> _Work task_:
When a line of the entries contains the word "agent", report that line.

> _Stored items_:
=== Begin Enclosure ===
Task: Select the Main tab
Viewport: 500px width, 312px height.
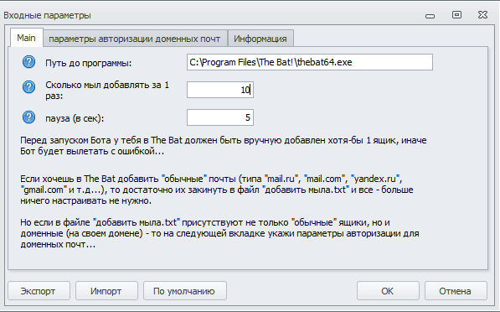Action: (x=26, y=38)
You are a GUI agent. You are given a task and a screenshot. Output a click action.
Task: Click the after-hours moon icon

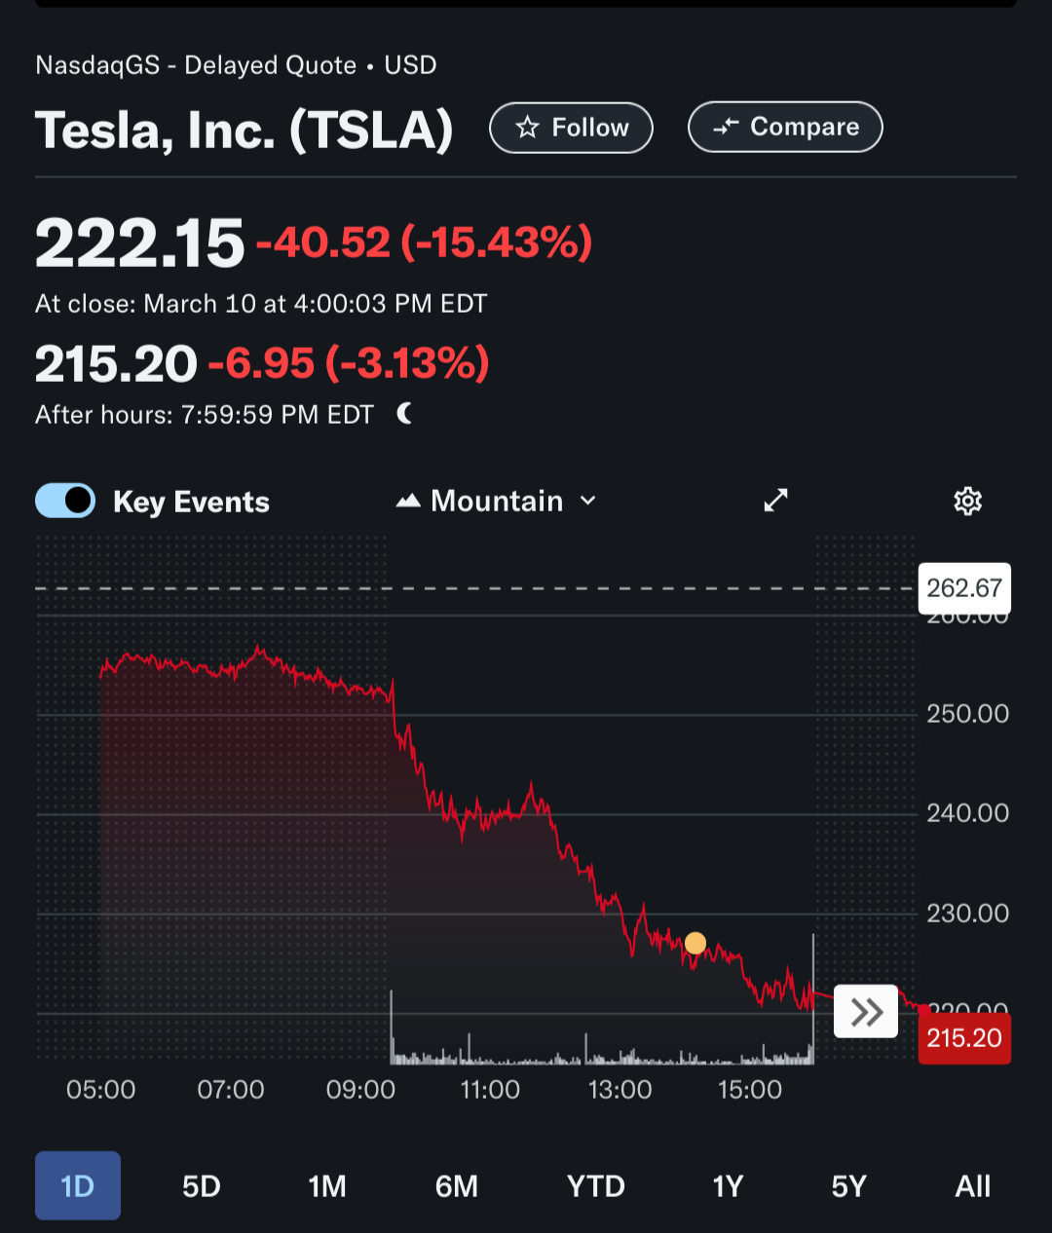[x=404, y=414]
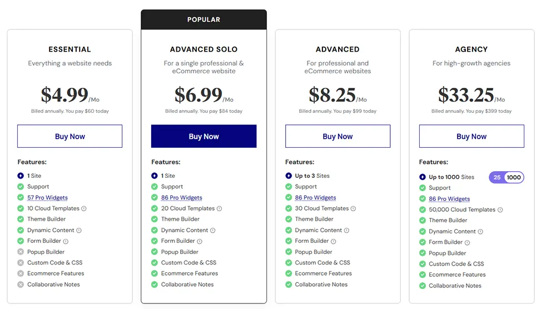Select 1000 sites option in Agency toggle
Screen dimensions: 556x309
pos(514,177)
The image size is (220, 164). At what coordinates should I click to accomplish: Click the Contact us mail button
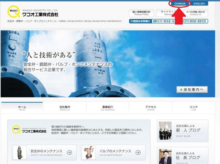pyautogui.click(x=196, y=13)
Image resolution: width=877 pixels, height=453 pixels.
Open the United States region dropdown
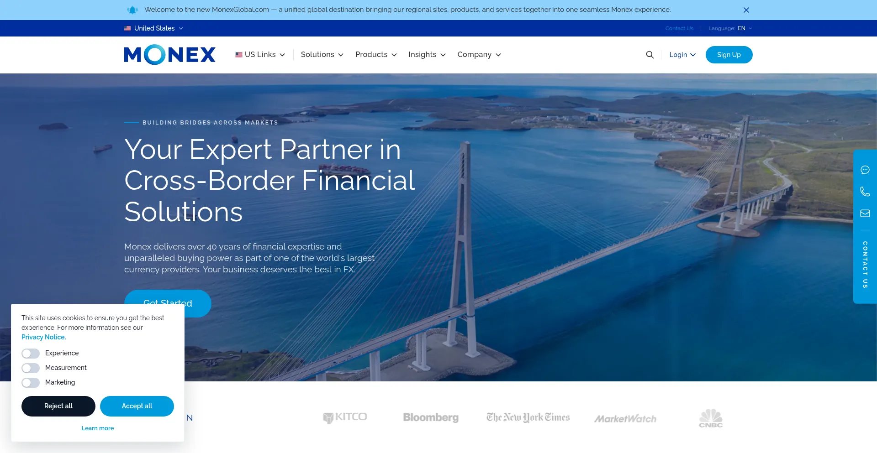coord(154,28)
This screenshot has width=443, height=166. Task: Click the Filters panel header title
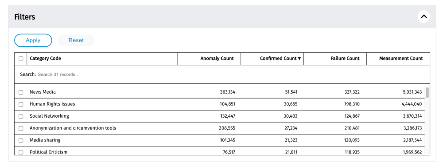25,17
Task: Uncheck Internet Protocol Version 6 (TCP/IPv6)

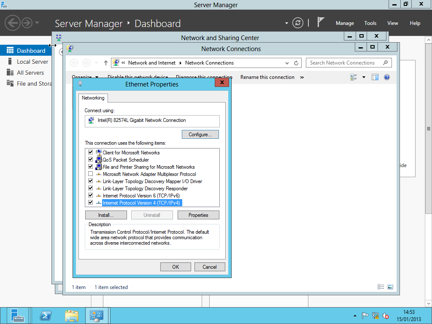Action: coord(90,195)
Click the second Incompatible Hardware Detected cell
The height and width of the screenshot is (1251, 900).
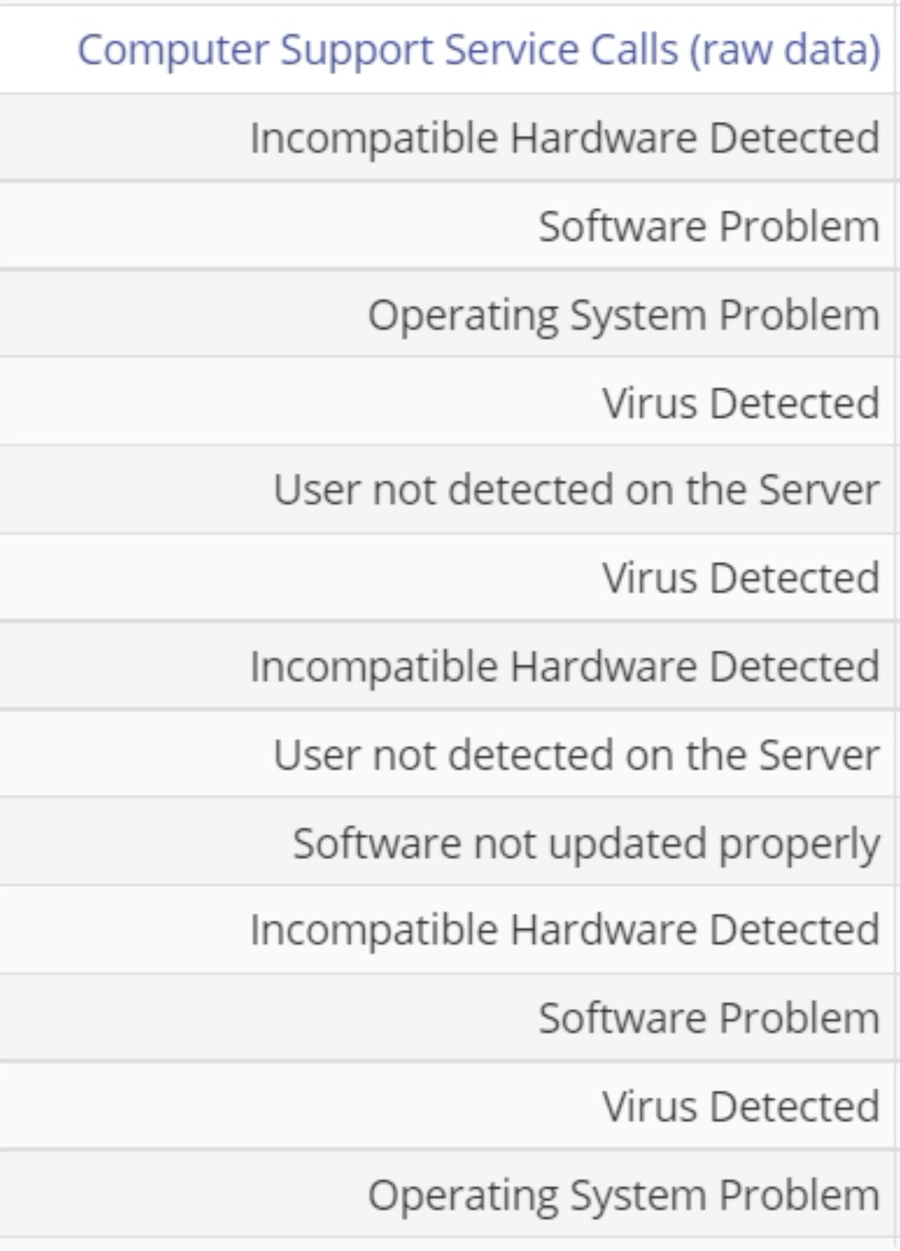447,665
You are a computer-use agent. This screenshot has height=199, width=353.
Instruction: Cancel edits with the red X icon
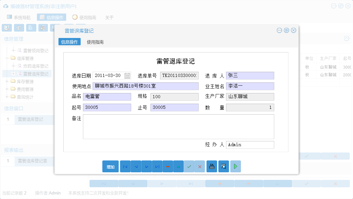[x=200, y=166]
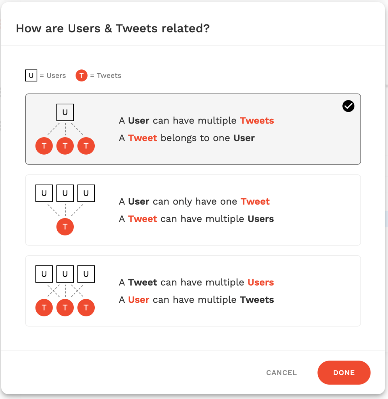Click the "How are Users & Tweets related?" heading
388x399 pixels.
pyautogui.click(x=113, y=28)
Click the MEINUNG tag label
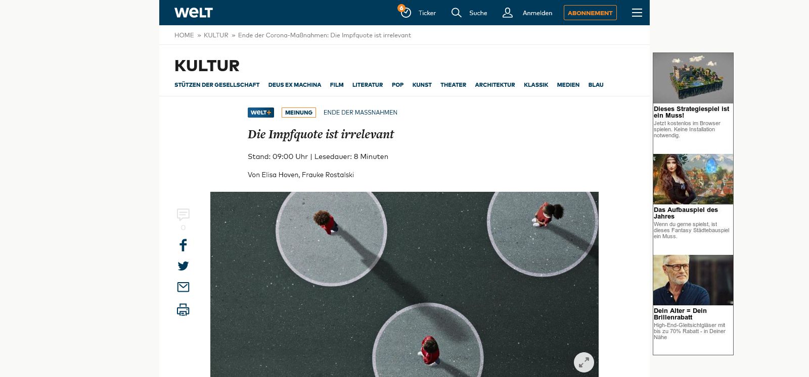 (298, 113)
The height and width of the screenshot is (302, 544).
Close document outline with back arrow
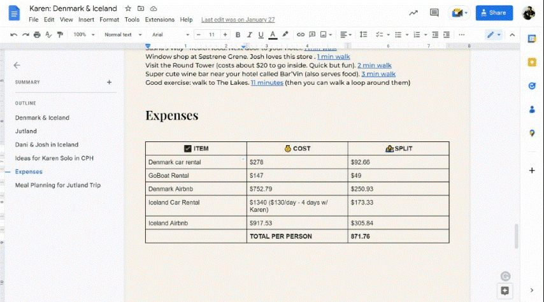point(17,65)
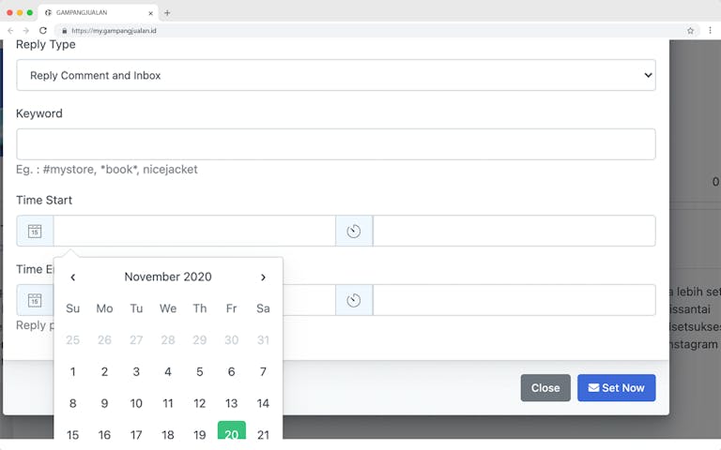This screenshot has width=721, height=450.
Task: Bookmark this page with star icon
Action: pos(690,30)
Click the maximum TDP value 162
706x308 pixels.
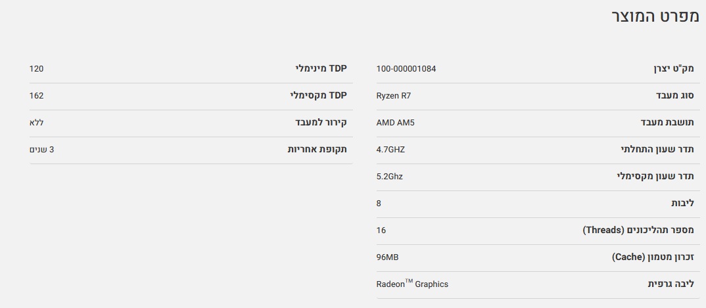(x=37, y=96)
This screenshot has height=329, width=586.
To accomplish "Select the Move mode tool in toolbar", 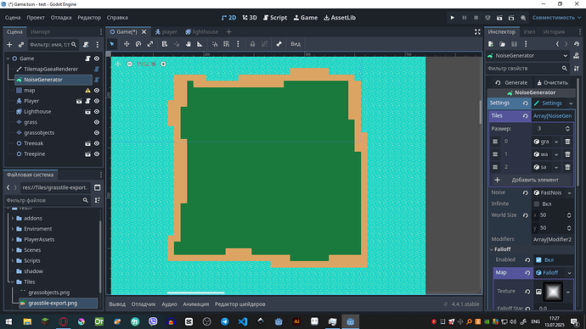I will pyautogui.click(x=127, y=44).
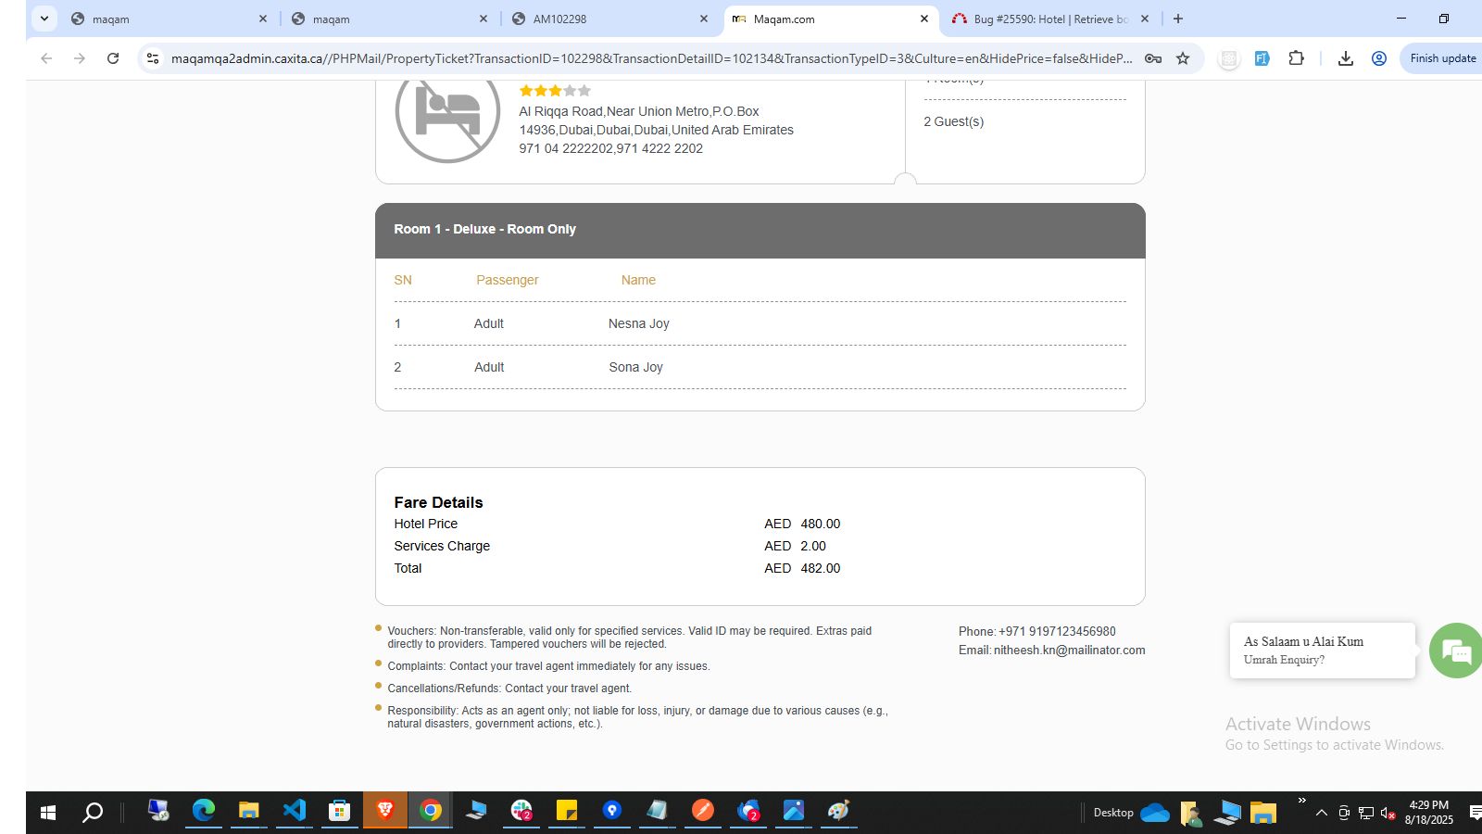Image resolution: width=1482 pixels, height=834 pixels.
Task: View site information icon in address bar
Action: [153, 58]
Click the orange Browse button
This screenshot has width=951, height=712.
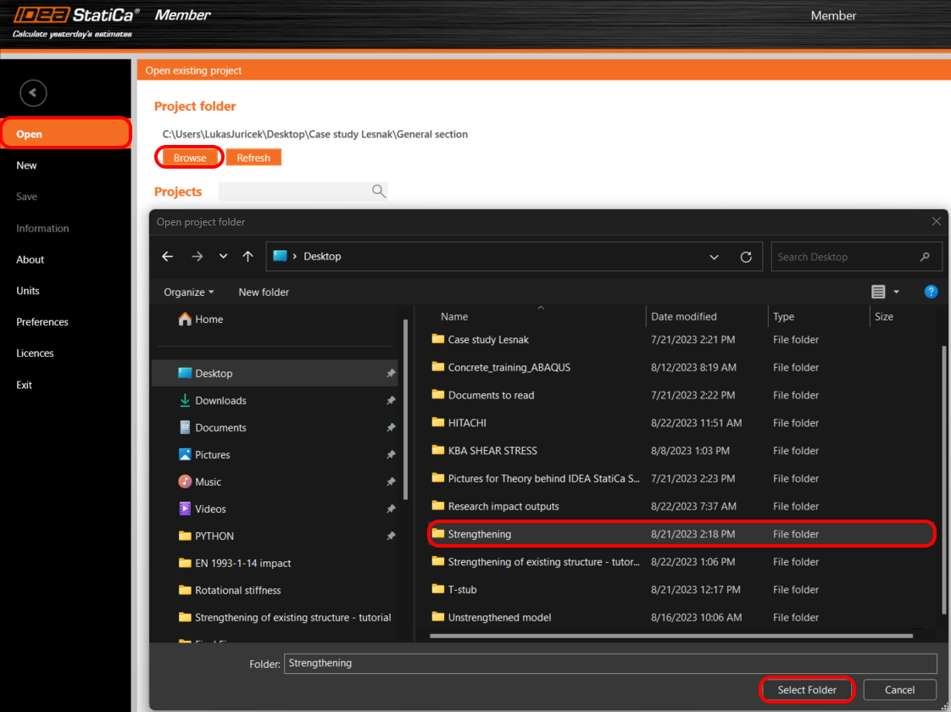pos(190,158)
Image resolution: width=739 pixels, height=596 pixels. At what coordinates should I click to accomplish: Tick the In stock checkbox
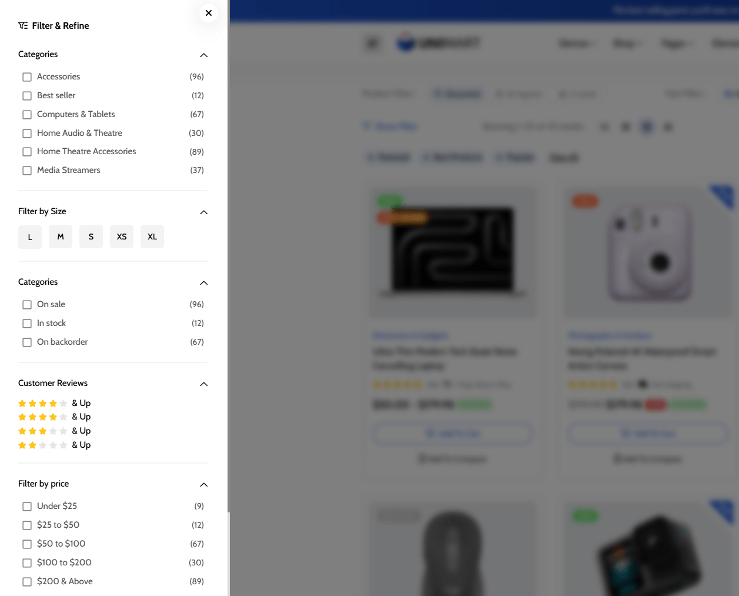pos(27,324)
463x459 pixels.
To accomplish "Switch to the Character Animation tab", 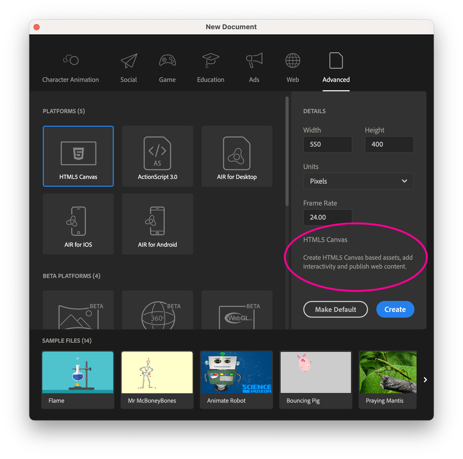I will (70, 68).
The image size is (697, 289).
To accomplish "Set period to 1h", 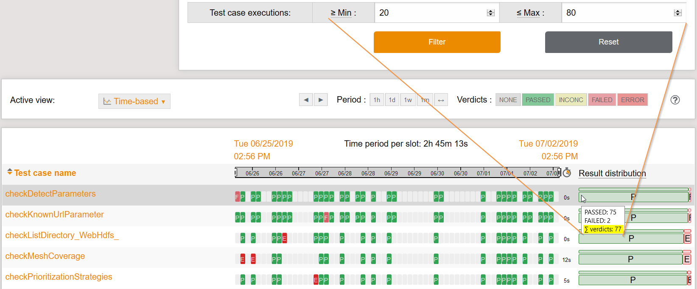I will click(x=377, y=100).
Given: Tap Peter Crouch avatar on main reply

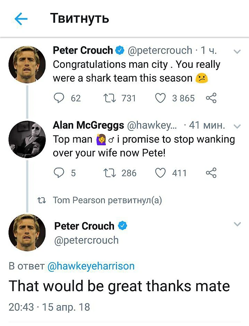Looking at the screenshot, I should pyautogui.click(x=27, y=232).
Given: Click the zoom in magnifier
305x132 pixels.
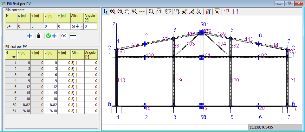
=== End Enclosure ===
> _Finished exercise_:
You are a GUI agent. You are given a task and a screenshot. Output a click action.
You are a computer-use agent. This screenshot has height=199, width=353.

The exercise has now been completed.